In India, or rather in India-of-the-olden-days, cattle were treated as a part of the family. While bulls worked in the agricultural fields, cows gave milk, after the calves had their share. Cows were revered as "Gomatha" or the 'mother cow'. The idea was that, after a baby weans from mother's milk, he/she starts drinking cow's milk, and this habit is to stay for life. So in this sense, the cow that provides milk becomes a mother of sorts, for life. The cattle were always treated respectfully, festivals were held in their honor, so on and so forth. You can still find this reverence and culture in rural parts of India.

Sadly, none of this is true in the modern dairy industry. The cows are continuously and artificially impregnated, they are injected with Bovine growth hormones(traces of which are excreted in the milk), if the calves are male, they are sent to slaughter houses, and when the cows had had their time in producing milk, and are no more useful, they are queued up to the slaughterhouse.

I have been a vegetarian for 9 years now. Getting educated on all this, it doesn't feel adequate at all.
Switching from vegetarianism to vegan-ism does not sound easy. "I wanna be a vegetarian" - many people understand that, but if you say, "I wanna become a vegan" - I doubt it.
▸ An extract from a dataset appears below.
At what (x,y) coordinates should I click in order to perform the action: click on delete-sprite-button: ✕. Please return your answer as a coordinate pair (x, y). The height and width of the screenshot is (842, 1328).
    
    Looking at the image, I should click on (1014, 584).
I love butter, cheese, panneer, ghee, curd, ice creams, pizza, pasta, Gulab Jamun, Pal Payasam and many more food items that contain dairy products. I don't particularly like drinking milk or milk-coffee/tea, and I don't drink these regularly either.
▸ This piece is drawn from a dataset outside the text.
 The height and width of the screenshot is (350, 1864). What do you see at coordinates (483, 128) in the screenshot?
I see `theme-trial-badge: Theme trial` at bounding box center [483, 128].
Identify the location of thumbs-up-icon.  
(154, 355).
Mayo Clinic has an article on its portal which discusses the vegetarian and vegan diets, and how to make up the diet to have required nutrients, et al. Thats one up in the hope ladder.

If the primary reason to give up dairy products is the cruelty meted out to the animals in the name of human consumption, I guess leather, silk and wool also will have to go.

Hmm, Sounds like a big social exercise. But I am ready for it. I am waiting to see how it goes.

3 comments:

khushi said...

i agree, its hard to be a true vegan(that includes not using animal products too) and it is easier to be on the other end of the spectrum. I mean, common, cannibals exist too. But, if we go a little deeper and extend this idea, killing any form of life is practically unethical like plants, various micro-organisms that we kill even while breathing, walking and during our mundane activities.So, even if we become a true vegan how ethical are we and suppose, if we do renounce everything, would nt it be a suicide(unethical again)? Infact, i think most of the ethical discussions/propositions lead to some sort of ethical dilemma(s). So, the smartest move seems to be, to be as harmless as possible, be aware and be sensitive but not so much that you drive yourself to the point of insanity.trust me, i have been there and back :)

ramya said...

good that u started blogging regularly :)

Divya said...

Khushi>> The way you put it: "So, the smartest move seems to be, to be as harmless as possible, be aware and be sensitive but not so much that you drive yourself to the point of insanity." is spot on. Its just impossible to take care not to harm any being.. talk about beings in nano scale or even lesser! So, "do your best and forget about it" is good enough, what say?